森山和道さんのレビュー一覧
投稿者:森山和道
| 2 件中 1 件~ 2 件を表示 |
中年ドクター宇宙飛行士受験奮戦記
2001/04/16 19:59
落ちた側から見た宇宙飛行士受験奮戦記
1人中、1人の方がこのレビューが役に立ったと投票しています。
タイトルそのままの本である。40を目前にした「中年ドクター」が、宇宙飛行士になりたいという思いを実際にぶつけてみることを決意した。そして最終候補生まで残るが、惜敗。通過した側ではなく落ちた側から見た宇宙飛行士受験奮戦記だ。
一般読者にとって興味深いのは、なんといっても宇宙飛行士選抜試験の内容そのものだろう。たとえば一般教養試験の問題。「北緯50度がワイン生産の北限である」。○か×か。「アカペラの語源は?」
著者は裸眼視力0.2をキープしようとブルーベリーづけのメニューを食べ、脂肪肝をなんとかしようとスポーツクラブで泳ぎまくる。
そして二次試験。こちらは「頭のてっぺんからつま先まで、皮膚の上からハラワタの中まで徹底的に調べられる」医学検査が中心となる。医者なのに初めて胃カメラを飲んで悶絶するところが面白い。この辺は単純に笑える。
三次試験は長期滞在適性検査。カメラ付きの狭い空間で暮らすのである。ここの閉鎖環境実験施設は私も見学したことがある。著者はあまり「閉鎖環境」ということは強調していないが、むちゃくちゃ息が詰まる空間で、こんなことじゃとても暮らせないなあと思ったものだ。三次試験の後半はヒューストンで行われたそうだ。

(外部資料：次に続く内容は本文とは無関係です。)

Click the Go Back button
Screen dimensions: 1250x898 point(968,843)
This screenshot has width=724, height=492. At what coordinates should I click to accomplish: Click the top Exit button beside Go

ここは色々な宇宙飛行士に出会って楽しそうな著者の様子が生き生きと伝わってきて、こちらも楽しくなる。
そして最終面接後、毛利さんからの「今回の結果だけれども、残念ながら……」のあと。引用しよう。
受話器を置いたあとは放心状態が続いた。しばらくぼーっとしていたが、まず家内に電話連絡を入れた。
「これから帰る」
家内はその一言で、すべてをわかってくれた。
僕みたいな若造が言うのもおこがましいが、いい夫婦、いい人生ではないか。
著者は<エピローグ>で「夢を追いかけるって素敵なことです」と書いているが、こういう言葉に説得力を持たせられる人は、そんなにいない。
新世紀未来科学
2001/04/12 19:13
「SFの発想科学の挑戦」
0人中、0人の方がこのレビューが役に立ったと投票しています。
「SFの発想 科学の挑戦」。人類はこれまでどんなものを考えだしてきたのか。そして先端技術は我々をどこへ連れていこうとしているのか。
この本は恒星間飛行やサイボーグ、AI、クローン、気象制御、さらにはテレポーテーションやタイムマシンに到るまで、SFに登場する様々な未来科学・技術をひもとき、同時に現在の実際の科学技術を紹介する一冊。<SFに登場する未来科学>と<現実の最先端技術>の繰り返しで構成されている。
コンセプトそのものはお馴染みと言っていい。だが、この本はひと味違う。
まず、紹介の糸口たる古今東西のサイエンス・フィクションへの言及が実に面白い。著者自身が<あとがき>で「たしか、昔こんなSFを読んだことがある、という漠然とした記憶だけは残っているものの、それが誰の何という作品だったか、本当にその内容は覚えている通りのものなのか、それを確認する手間が並大抵ではなかった」と言っているように、とにかく膨大な量のSF、そしてそこに登場するガジェットが紹介されているのだ。どんなSFマニアでも、必ず驚きや再発見があるに違いない。
後半の現在の科学技術パートも、非常に興味深い。著者・金子氏が紹介する最先端技術の数々は、科学ニュース集としても読めるだけの鮮度がある。また、現在の科学技術が意外なほどSFに近づいていることに驚く人も多いことだろう。各章末の短評付き参考文献も嬉しい。
それにつけても、つらつら感じるのがSFという文学が産んだ、発想の多様さと豊饒さである。衛星軌道まで達する軌道エレベータに始まり、惑星改造どころか宇宙改造のアイデアの数々や、さまざまな生物や人類進化のビジョンなど、科学的発想に基づきつつもぶっ飛んだアイデアに、心底驚嘆せずにはいられない。
いわば一粒で二度おいしい本、是非ご一読あれ。